KLM CEO Pieter Elbers declined to comment, however, on the possibility of AccorHotels buying a stake in the airline.
The two national airlines merged to form Air France-KLM in 2004 but Air France’s economic performance has broadly lagged that of KLM, with the French carrier suffering frequent strikes.
"Yes, Air France needs to be restructured, yes some interventions need to take place. Progress has been made. Has it been enough, no? Should it be done more? Yes," Elbers said.
Asked during a panel at the annual meeting of the International Air Transport Association (Iata) whether a Dutchman could ever become CEO of Air France-KLM, whose boss recently stepped down after losing a staff vote on pay, Elbers said, "Why not?" When asked whether he would want the job, he said, "That’s a decision for the board."
Elbers declined to comment separately on an announcement by AccorHotels that it was looking at possibly buying a stake in Air France-KLM, in which the French government has a 14.3% holding.
AccorHotels said on Sunday it was looking again at possibly buying a stake in Air France KLM, in which the French government has a 14.3% holding.
AccorHotels said over the past years it had held discussions with Air France KLM with a view to develop joint projects, including an acquisition of a minority stake.
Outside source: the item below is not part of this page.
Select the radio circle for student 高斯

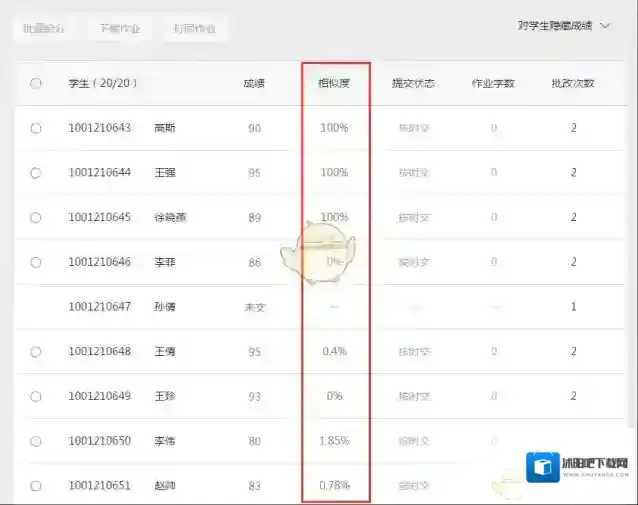pos(36,128)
"AccorHotels confirms having resumed its reflections on the matter, being at very early stage of assessing the feasibility and potential terms and conditions which will be discussed with Air France KLM in due time," AccorHotels said.
"There is no certainty that these initiatives will lead to any agreement nor any form of implementation".
Newspaper Les Echos reported on Sunday that the government was considering selling its Air France stake and had received interest from the management of AccorHotels.
Air France and the French finance ministry declined to comment on Sunday, while Elbers also said on Monday that he had no comment to make, when asked about the matter.
Air France KLM has been going through a management upheaval following the departure of CEO Jean-Marc Janaillac after staff rejected a pay deal.
French unions have staged 15 days of walkouts since February, demanding a pay increase after six years of pay freezes. The strikes have cost the airline about €400m ($477m) in 2018. Its shares are down 50% year to date to €6.98 per share.
Les Echos said the government was studying three options.
The first one would be to sell the whole stake to AccorHotels.
The second option would be a partial sale, which meant the state would keep some influence at the company.
A third option would result in a swap of Air France shares with AccorHotels, in which the state would get a stake in the hotel group. Share as AccorHotels last stood at €47.60.
Les Echos, citing unnamed sources, said the government would seriously look at a sale given that the management of AccorHotels had shown interest in the stake.
Les Echos also said the government had not yet made a firm decision on what it planned to do with the stake.